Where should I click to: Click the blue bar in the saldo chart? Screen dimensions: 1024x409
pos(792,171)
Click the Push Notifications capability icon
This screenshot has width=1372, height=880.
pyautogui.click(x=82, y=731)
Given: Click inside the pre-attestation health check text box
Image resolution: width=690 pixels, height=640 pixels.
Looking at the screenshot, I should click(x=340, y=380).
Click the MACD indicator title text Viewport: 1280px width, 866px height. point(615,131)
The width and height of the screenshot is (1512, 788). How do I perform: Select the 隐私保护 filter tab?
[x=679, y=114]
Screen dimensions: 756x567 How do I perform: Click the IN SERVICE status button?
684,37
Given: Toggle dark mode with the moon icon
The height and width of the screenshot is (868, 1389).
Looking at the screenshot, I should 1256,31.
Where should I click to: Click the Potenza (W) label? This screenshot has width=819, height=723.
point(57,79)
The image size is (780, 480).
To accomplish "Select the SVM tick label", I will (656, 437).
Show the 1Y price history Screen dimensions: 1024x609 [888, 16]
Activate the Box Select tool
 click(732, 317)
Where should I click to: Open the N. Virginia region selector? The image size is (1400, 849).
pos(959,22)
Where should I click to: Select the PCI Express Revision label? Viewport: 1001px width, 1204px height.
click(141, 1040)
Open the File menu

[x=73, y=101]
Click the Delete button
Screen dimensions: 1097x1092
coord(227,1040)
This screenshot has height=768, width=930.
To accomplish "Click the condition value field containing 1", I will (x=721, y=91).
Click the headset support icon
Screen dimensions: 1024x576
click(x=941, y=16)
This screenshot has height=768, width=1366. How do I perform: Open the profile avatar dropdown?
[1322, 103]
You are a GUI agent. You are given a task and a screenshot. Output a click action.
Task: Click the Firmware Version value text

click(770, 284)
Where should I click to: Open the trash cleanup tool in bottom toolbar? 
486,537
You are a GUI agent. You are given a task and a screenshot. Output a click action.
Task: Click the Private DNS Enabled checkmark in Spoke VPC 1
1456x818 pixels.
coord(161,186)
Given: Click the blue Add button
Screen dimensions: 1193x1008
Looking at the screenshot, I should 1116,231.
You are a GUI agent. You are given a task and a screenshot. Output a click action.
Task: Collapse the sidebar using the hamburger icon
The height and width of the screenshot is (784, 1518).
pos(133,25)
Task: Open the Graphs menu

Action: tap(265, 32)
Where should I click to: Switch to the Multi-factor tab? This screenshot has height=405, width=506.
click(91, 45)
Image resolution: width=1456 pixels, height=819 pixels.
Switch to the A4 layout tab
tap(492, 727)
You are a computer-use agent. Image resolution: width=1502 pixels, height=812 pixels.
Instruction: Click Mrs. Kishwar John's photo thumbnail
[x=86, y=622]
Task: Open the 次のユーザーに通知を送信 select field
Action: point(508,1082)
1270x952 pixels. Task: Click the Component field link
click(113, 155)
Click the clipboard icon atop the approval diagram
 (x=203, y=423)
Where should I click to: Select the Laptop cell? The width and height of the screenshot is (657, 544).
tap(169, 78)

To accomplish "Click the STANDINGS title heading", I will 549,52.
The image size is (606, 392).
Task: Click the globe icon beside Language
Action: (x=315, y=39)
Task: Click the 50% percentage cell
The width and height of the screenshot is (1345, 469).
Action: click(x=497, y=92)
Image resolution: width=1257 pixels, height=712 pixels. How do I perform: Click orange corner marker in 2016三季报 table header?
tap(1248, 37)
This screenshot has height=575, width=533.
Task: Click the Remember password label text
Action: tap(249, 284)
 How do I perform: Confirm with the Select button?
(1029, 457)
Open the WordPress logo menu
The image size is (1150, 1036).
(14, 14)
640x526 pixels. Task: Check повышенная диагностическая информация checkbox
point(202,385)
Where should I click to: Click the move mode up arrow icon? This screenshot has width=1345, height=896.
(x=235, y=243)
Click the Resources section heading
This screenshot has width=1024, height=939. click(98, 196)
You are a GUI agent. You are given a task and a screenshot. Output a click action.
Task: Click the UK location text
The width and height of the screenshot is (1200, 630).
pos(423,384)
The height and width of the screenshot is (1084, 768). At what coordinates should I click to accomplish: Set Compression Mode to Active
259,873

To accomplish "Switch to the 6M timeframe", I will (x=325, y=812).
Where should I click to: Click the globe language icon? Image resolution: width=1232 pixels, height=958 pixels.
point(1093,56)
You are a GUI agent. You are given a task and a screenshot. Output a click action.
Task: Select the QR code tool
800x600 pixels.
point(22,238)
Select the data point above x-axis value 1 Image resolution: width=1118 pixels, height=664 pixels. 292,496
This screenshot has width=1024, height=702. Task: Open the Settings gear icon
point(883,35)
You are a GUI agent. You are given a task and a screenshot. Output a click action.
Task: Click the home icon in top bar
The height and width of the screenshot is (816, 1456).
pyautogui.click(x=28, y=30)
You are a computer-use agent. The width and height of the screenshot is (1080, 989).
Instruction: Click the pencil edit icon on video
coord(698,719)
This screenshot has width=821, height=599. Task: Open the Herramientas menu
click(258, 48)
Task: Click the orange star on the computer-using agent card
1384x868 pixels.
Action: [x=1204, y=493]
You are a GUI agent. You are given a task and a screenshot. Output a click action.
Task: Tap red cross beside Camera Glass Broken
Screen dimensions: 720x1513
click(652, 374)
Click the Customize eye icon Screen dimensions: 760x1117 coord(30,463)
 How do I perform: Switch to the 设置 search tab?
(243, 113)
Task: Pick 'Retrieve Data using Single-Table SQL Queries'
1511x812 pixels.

★ ★ ★ ★ ★ ★ ★

Set down the entire listing above again, line for line, without changing anything.

• **Response**:
Where should I click to: Click the blue bar in the saldo chart? Screen dimensions: 1024x409
pos(792,171)
Click the Push Notifications capability icon
This screenshot has width=1372, height=880.
pyautogui.click(x=82, y=731)
Given: Click inside the pre-attestation health check text box
Image resolution: width=690 pixels, height=640 pixels.
Looking at the screenshot, I should click(x=340, y=380).
Click the MACD indicator title text Viewport: 1280px width, 866px height. point(615,131)
The width and height of the screenshot is (1512, 788). How do I perform: Select the 隐私保护 filter tab?
[x=679, y=114]
Screen dimensions: 756x567 How do I perform: Click the IN SERVICE status button?
684,37
Given: Toggle dark mode with the moon icon
The height and width of the screenshot is (868, 1389).
Looking at the screenshot, I should 1256,31.
Where should I click to: Click the Potenza (W) label? This screenshot has width=819, height=723.
point(57,79)
The image size is (780, 480).
To accomplish "Select the SVM tick label", I will (656, 437).
Show the 1Y price history Screen dimensions: 1024x609 [888, 16]
Activate the Box Select tool
 click(732, 317)
Where should I click to: Open the N. Virginia region selector? The image size is (1400, 849).
pos(959,22)
Where should I click to: Select the PCI Express Revision label? Viewport: 1001px width, 1204px height.
click(141, 1040)
Open the File menu

[x=73, y=101]
Click the Delete button
Screen dimensions: 1097x1092
coord(227,1040)
This screenshot has height=768, width=930.
To accomplish "Click the condition value field containing 1", I will (x=721, y=91).
Click the headset support icon
Screen dimensions: 1024x576
click(x=941, y=16)
This screenshot has height=768, width=1366. How do I perform: Open the profile avatar dropdown?
[1322, 103]
You are a GUI agent. You are given a task and a screenshot. Output a click action.
Task: Click the Firmware Version value text

click(770, 284)
Where should I click to: Open the trash cleanup tool in bottom toolbar? 
486,537
You are a GUI agent. You are given a task and a screenshot. Output a click action.
Task: Click the Private DNS Enabled checkmark in Spoke VPC 1
1456x818 pixels.
coord(161,186)
Given: Click the blue Add button
Screen dimensions: 1193x1008
Looking at the screenshot, I should 1116,231.
You are a GUI agent. You are given a task and a screenshot. Output a click action.
Task: Collapse the sidebar using the hamburger icon
The height and width of the screenshot is (784, 1518).
pos(133,25)
Task: Open the Graphs menu

Action: tap(265, 32)
Where should I click to: Switch to the Multi-factor tab? This screenshot has height=405, width=506.
click(91, 45)
Image resolution: width=1456 pixels, height=819 pixels.
Switch to the A4 layout tab
tap(492, 727)
You are a computer-use agent. Image resolution: width=1502 pixels, height=812 pixels.
Instruction: Click Mrs. Kishwar John's photo thumbnail
[x=86, y=622]
Task: Open the 次のユーザーに通知を送信 select field
Action: point(508,1082)
1270x952 pixels. Task: Click the Component field link
click(113, 155)
Click the clipboard icon atop the approval diagram
 (x=203, y=423)
Where should I click to: Select the Laptop cell? The width and height of the screenshot is (657, 544).
tap(169, 78)

To accomplish "Click the STANDINGS title heading", I will 549,52.
The image size is (606, 392).
Task: Click the globe icon beside Language
Action: (x=315, y=39)
Task: Click the 50% percentage cell
The width and height of the screenshot is (1345, 469).
Action: click(x=497, y=92)
Image resolution: width=1257 pixels, height=712 pixels. How do I perform: Click orange corner marker in 2016三季报 table header?
tap(1248, 37)
This screenshot has height=575, width=533.
Task: Click the Remember password label text
Action: tap(249, 284)
 How do I perform: Confirm with the Select button?
(1029, 457)
Open the WordPress logo menu
The image size is (1150, 1036).
(14, 14)
640x526 pixels. Task: Check повышенная диагностическая информация checkbox
point(202,385)
Where should I click to: Click the move mode up arrow icon? This screenshot has width=1345, height=896.
(x=235, y=243)
Click the Resources section heading
This screenshot has width=1024, height=939. click(98, 196)
You are a GUI agent. You are given a task and a screenshot. Output a click action.
Task: Click the UK location text
The width and height of the screenshot is (1200, 630).
pos(423,384)
The height and width of the screenshot is (1084, 768). At what coordinates should I click to accomplish: Set Compression Mode to Active
259,873

To accomplish "Switch to the 6M timeframe", I will (x=325, y=812).
Where should I click to: Click the globe language icon? Image resolution: width=1232 pixels, height=958 pixels.
point(1093,56)
You are a GUI agent. You are given a task and a screenshot. Output a click action.
Task: Select the QR code tool
800x600 pixels.
point(22,238)
Select the data point above x-axis value 1 Image resolution: width=1118 pixels, height=664 pixels. 292,496
This screenshot has width=1024, height=702. Task: Open the Settings gear icon
point(883,35)
You are a GUI agent. You are given a task and a screenshot. Output a click action.
Task: Click the home icon in top bar
The height and width of the screenshot is (816, 1456).
pyautogui.click(x=28, y=30)
You are a computer-use agent. The width and height of the screenshot is (1080, 989).
Instruction: Click the pencil edit icon on video
coord(698,719)
This screenshot has width=821, height=599. Task: Open the Herramientas menu
click(258, 48)
Task: Click the orange star on the computer-using agent card
1384x868 pixels.
Action: [x=1204, y=493]
You are a GUI agent. You are given a task and a screenshot. Output a click action.
Task: Tap red cross beside Camera Glass Broken
Screen dimensions: 720x1513
click(652, 374)
Click the Customize eye icon Screen dimensions: 760x1117 coord(30,463)
 How do I perform: Switch to the 设置 search tab?
(243, 113)
Task: Pick 'Retrieve Data using Single-Table SQL Queries'
1511x812 pixels.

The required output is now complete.